A simple business model, net-interest-income tailwinds from higher interest rates, and levers to contain loan losses have all supported the bank’s performance, Berenberg added.
While the stock is trading at a 30% premium to the sector, the shares don’t fully capture CaixaBank’s full potential, Berenberg said, increasing its price target on the stock to EUR4.10 from EUR3.50.
Tate & Lyle’s exposure to European sales could be at risk from the second half and beyond amid mounting cost pressures, Jefferies said.
In order to curb inflationary pressures, the company could have to increase pricing of full-year 2023 contracts to above 20%.
“Tate have demonstrated impressive pricing power so far, 75% of Europe sales are specialties & EU sugar prices are rising, which should lift isoglucose. But there are limits to what customers will bear,” Jefferies said.
It has downgraded its recommendation on the stock to hold from buy.
Stocks rallied last week to snap three consecutive weeks of losses, and the momentum looked to be carrying through into Monday with what would be the fourth straight day of gains.
Notable economic events this week include Tuesday’s report from the Bureau of Labor Statistics on the Consumer Price Index for August, and the National Federation of Independent Businesses will release the Small Business Optimism Index for August.
This week’s earnings include Oracle on Monday, and Adobe on Thursday.
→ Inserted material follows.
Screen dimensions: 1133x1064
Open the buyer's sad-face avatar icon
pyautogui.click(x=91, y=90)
Starbucks and Corteva host investor meetings on Tuesday, and Danaher and Humana hold events on Thursday.
Twitter shareholders will vote Tuesday on Elon Musk’s proposed $44 billion acquisition of the social-media company, a purchase the company is trying to force and that Musk is trying to exit.
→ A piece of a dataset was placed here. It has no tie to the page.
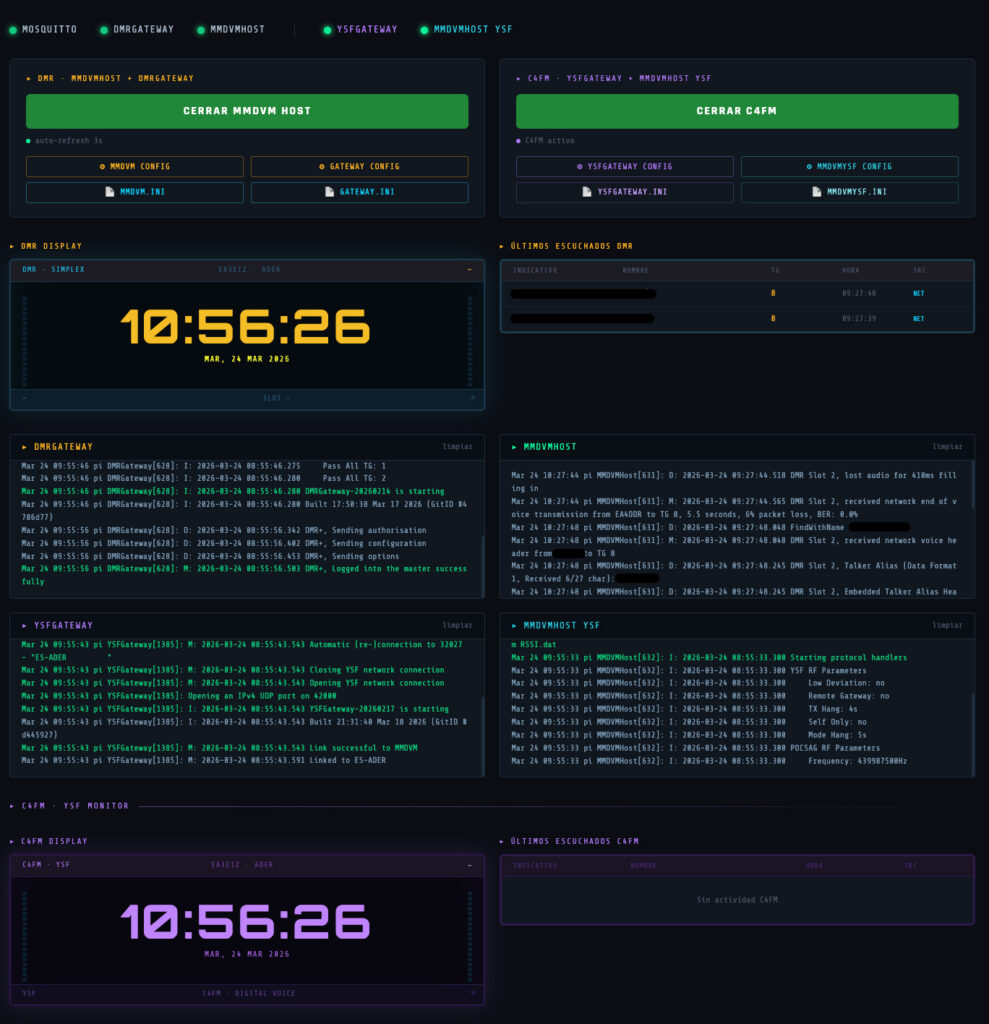Select the INDICATIVO column header in C4FM table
The DXY Dollar Index fell to a two-and-a-half-week low in early trading, and MUFG Bank said a narrowing of the monetary policy divergence between Europe and the U.S. was weighing on the dollar, although declines are likely to be limited.
Europe-U.S. interest rate rise expectations narrowed after the European Central Bank lifted rates 75 basis points last Thursday that won’t be sufficient on its own to trigger sustained dollar weakness, MUFG Bank said.
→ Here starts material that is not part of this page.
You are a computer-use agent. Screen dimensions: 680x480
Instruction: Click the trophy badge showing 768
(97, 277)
“The U.S. rate market is still confident that the Federal Reserve will continue to front-load policy tightening through the remainder of this year by delivering a third consecutive 75bp hike on September 21.”
The euro, Norwegian krone and Swedish krona look set to reverse their recent gains due to Europe’s energy crisis, Danske Bank said.
“With public balance sheets seemingly set to cushion Europe from the energy shock–and hence keep real rates [interest rates adjusted for inflation] relatively depressed–the EUR FX will remain the pressure relief valve,” Danske Bank said.
The eurozone growth outlook remains bleak and with central banks still front-loading monetary policy tightening, that’s rarely an environment where EUR, NOK and SEK rallies can be sustained, Danske Bank added.
The pound was mixed after data showed U.K. GDP expanded less than expected in July, with ING saying Tuesday’s U.K. jobs figures will be more significant.
“The adjustment for the June bank holiday makes the [GDP] figures a little difficult to read and we think the Bank of England will take more notice of tomorrow’s August jobs data for insight into how tight the U.K. labor market really is.”
Read: Bets Against Pound Rise Amid Fears Over UK Growth, Fiscal Policy
Read: U.K. Economy Picked Up Modestly in July
Morgan Stanley expects a peak in Bund yields in the early part of the fourth quarter after the seasonality for bearish duration–possibly in the second half of October.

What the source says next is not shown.